When Harvard’s Graham Allison published Destined for War last summer, I was among those skeptical of his argument that the US is on a collision course with China.
Central to Allison’s thesis is the idea that the modern world’s two most powerful nations are stumbling into a “Thucydides Trap,” his catchphrase for the theory of a Greek historian who posited in his chronicle of the Peloponnesian Wars that sudden shifts in the relative strength of major powers increases the risk of global conflict. Thucydides argued that, whatever superficial frictions and flashpoints might be blamed for hostilities between the two most powerful Greek city states in the fifth century BCE, the underlying cause of war was the frustration of leaders of the rising power, Athens, and the fear the growing strength of Athens inspired among leaders of the established power, Sparta.
Allison perceives a similar dynamic at work in conflagrations between a rising England versus the Dutch Republic in the 17th century, a rising Germany versus Britain in the early 20th century, and a rising Japan versus the United States in the 1940s. In Destined for War he argues that the logic of the Thucydides Trap also explains the recent rapid deterioration in relations between the United States and China. “On the current trajectory,” Allison writes, “war between the US and China in decades ahead is not just possible, but more likely than currently recognized.”
Ian Buruma, in a masterful review in The New Yorker, skewers Allison for relying too heavily for China insights on Henry Kissinger and the late Singaporean prime minister Lee Kuan Yew, and ticks off a host of variables that could derail the Chinese juggernaut: China’s rapidly aging population; its cataclysmic environmental problems; the “dead hand of Communist Party control”; the stultifying impact of state censorship; China’s inability to inspire trust or affection among its Asian neighbors.
And yet, in recent weeks, Donald Trump seems to have been working overtime to prove Buruma wrong and Allison right. On Monday, a security review led by Trump’s Treasury secretary quashed a $117 billion bid for US chip maker Qualcomm, citing fears of competition from China as the reason for the decision. On Tuesday, Trump sacked Texas oilman Rex Tillerson as his secretary of state, and on Thursday let it be known that he wants to dump H.R. McMaster as his national security adviser; the two men, along with Gary Cohn, who resigned as national economic adviser last week, had cautioned against antagonizing China with confrontational trade and security policies. And on Wednesday, White House spokesman Sarah Huckabee Sanders, clarifying a typo in a Trump tweet the previous week, confirmed that the US president had instructed his advisors to come up with a plan that would chop America’s $375 billion trade deficit with China not by $1 billion but by $100 billion.

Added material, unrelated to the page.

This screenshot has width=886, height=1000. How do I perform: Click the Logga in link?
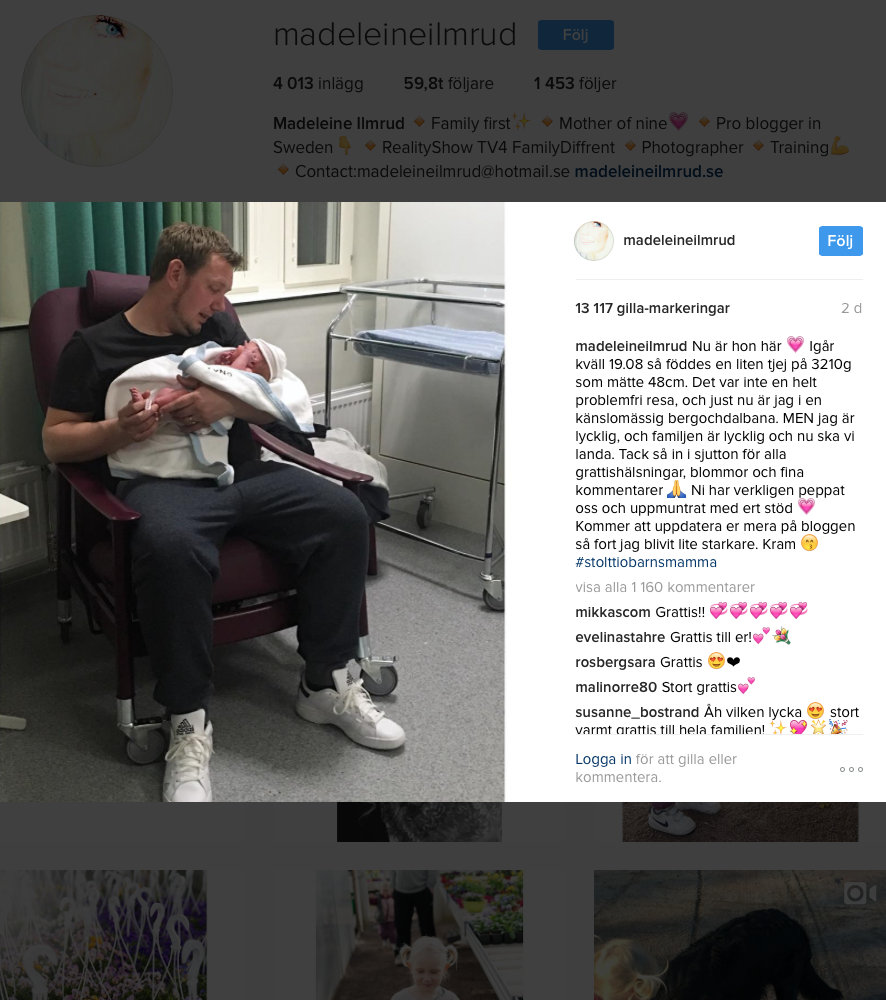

The Qualcomm acquisition, had it gone through, would have been the largest tech deal in US history. The would-be buyer, Broadcom, is a Singaporean company. Trump, in a presidential order, said he had “credible evidence” that if Broadcom gained control of Qualcomm it “might take action that threatens to impair the national security of the United States.” But as explained in this excellent analysis in The Week in China, the panel’s primary concern wasn’t Singapore, but China. The committee feared the takeover might undermine Qualcomm’s ability to shape global standards for 5G, allowing rival firms from China to promote their own formats and expressed concern that Broadcom would scale back Qualcomm’s investments in R&D, ceding leadership in the field Shenzhen-based Huawei Technologies.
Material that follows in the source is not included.